**DATA PROVIDED:**
* BEGIN *

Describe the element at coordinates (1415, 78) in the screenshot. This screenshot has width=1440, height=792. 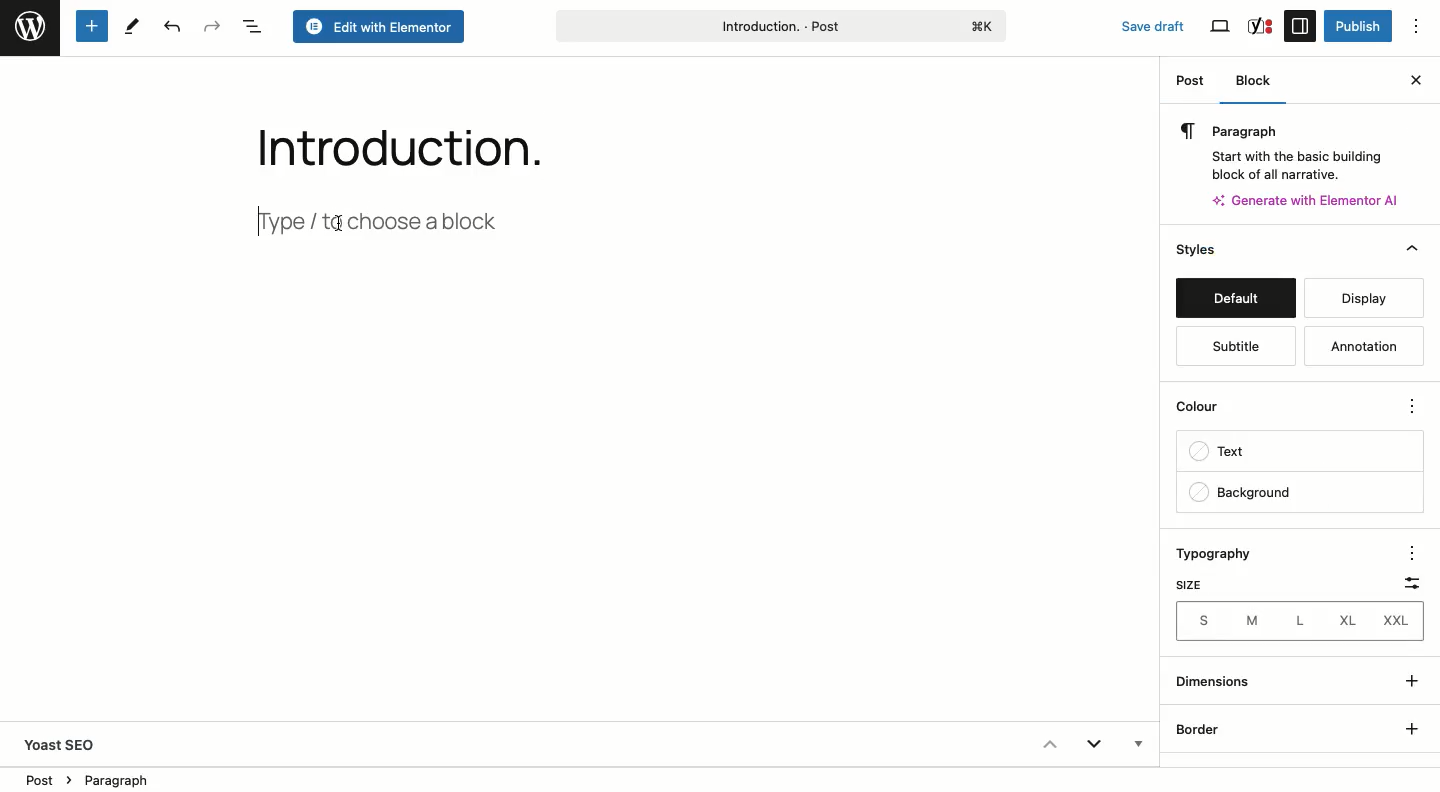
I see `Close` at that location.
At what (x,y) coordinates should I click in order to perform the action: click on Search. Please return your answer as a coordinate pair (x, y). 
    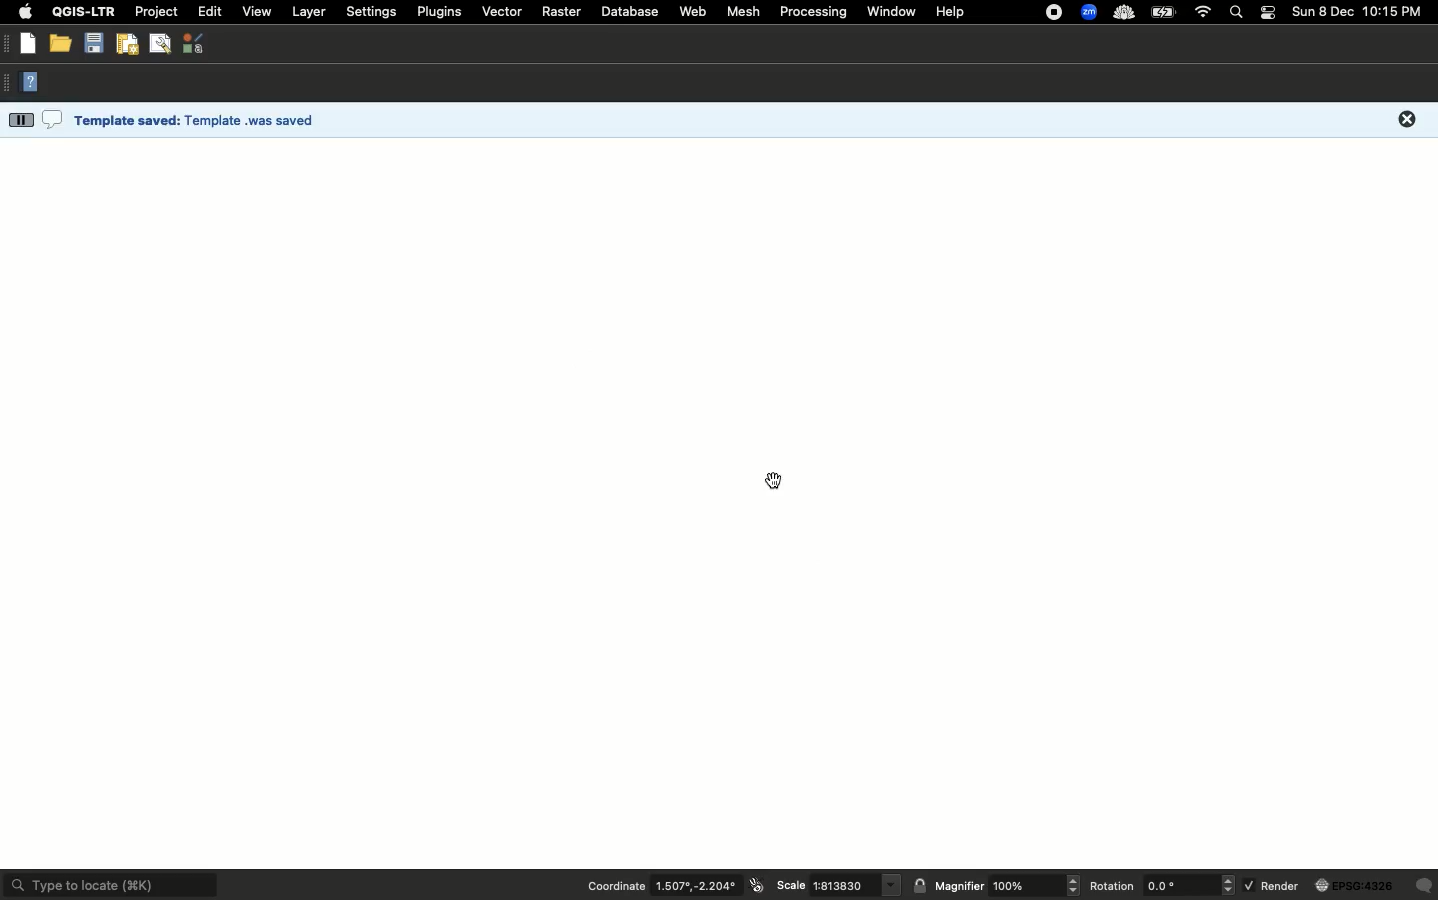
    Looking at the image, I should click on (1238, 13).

* END *
* BEGIN *

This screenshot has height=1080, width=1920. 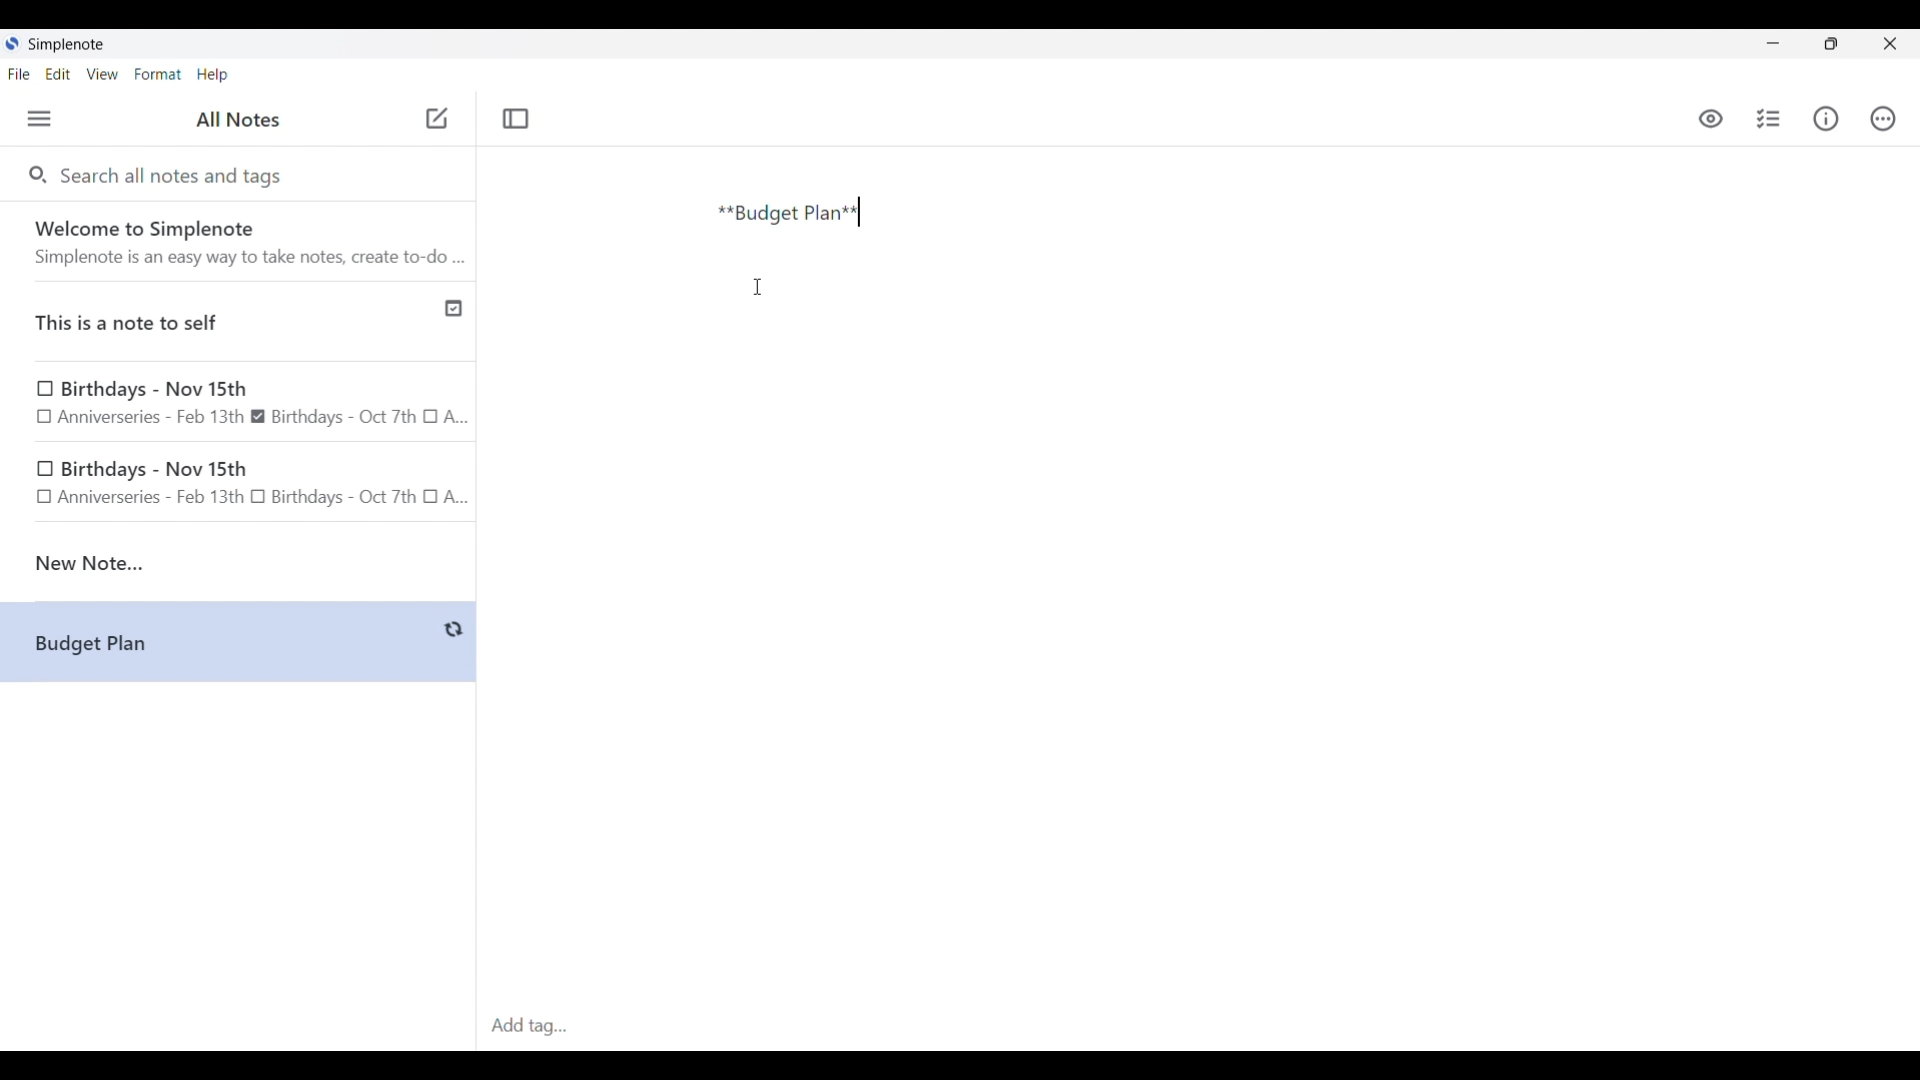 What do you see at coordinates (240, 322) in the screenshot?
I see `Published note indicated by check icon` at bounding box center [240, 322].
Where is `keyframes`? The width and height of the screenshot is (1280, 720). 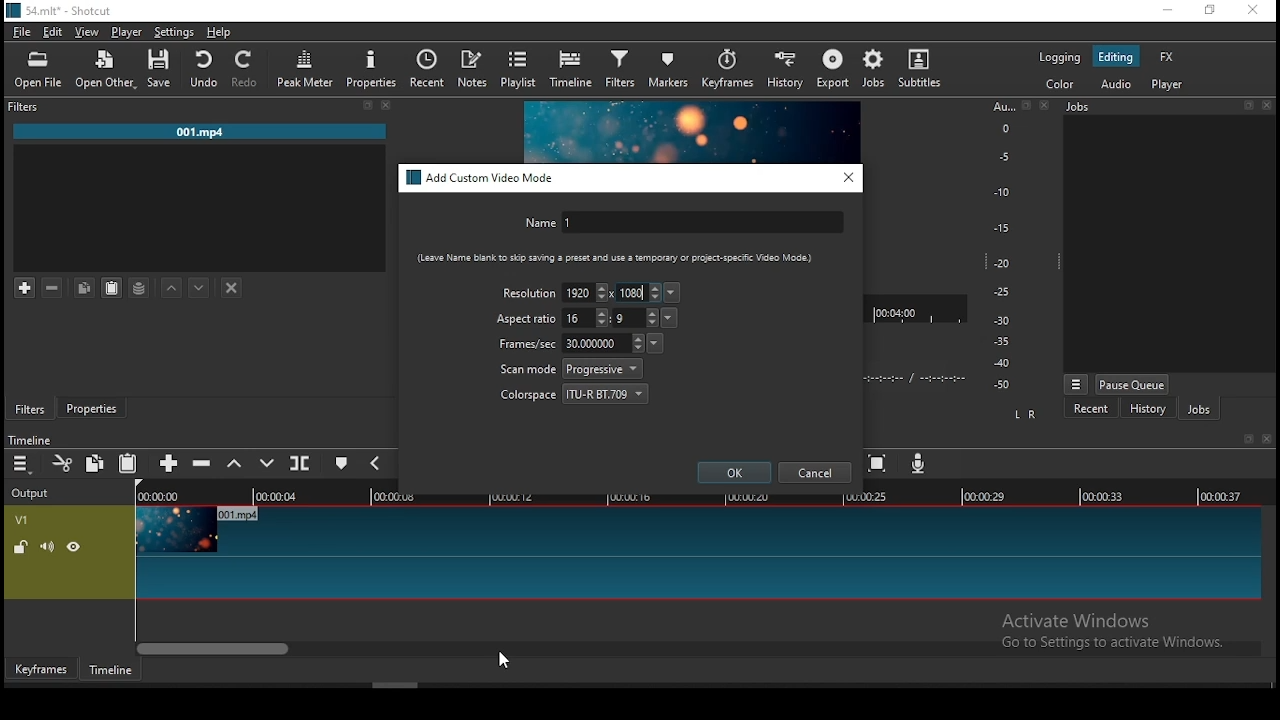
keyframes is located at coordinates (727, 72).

* END *

**INSTRUCTIONS FOR THE TASK:** Give the rows again between the lines holding "Describe the element" and "Looking at the", inclusive, with "screenshot" replaced by "screen capture" and nothing else changed. Leave the pictures out of your answer.

**EXPECTED ANSWER:**
Describe the element at coordinates (1415, 78) in the screen capture. This screen capture has width=1440, height=792. 
I see `Close` at that location.
At what (x,y) coordinates should I click in order to perform the action: click on Search. Please return your answer as a coordinate pair (x, y). 
    Looking at the image, I should click on (1238, 13).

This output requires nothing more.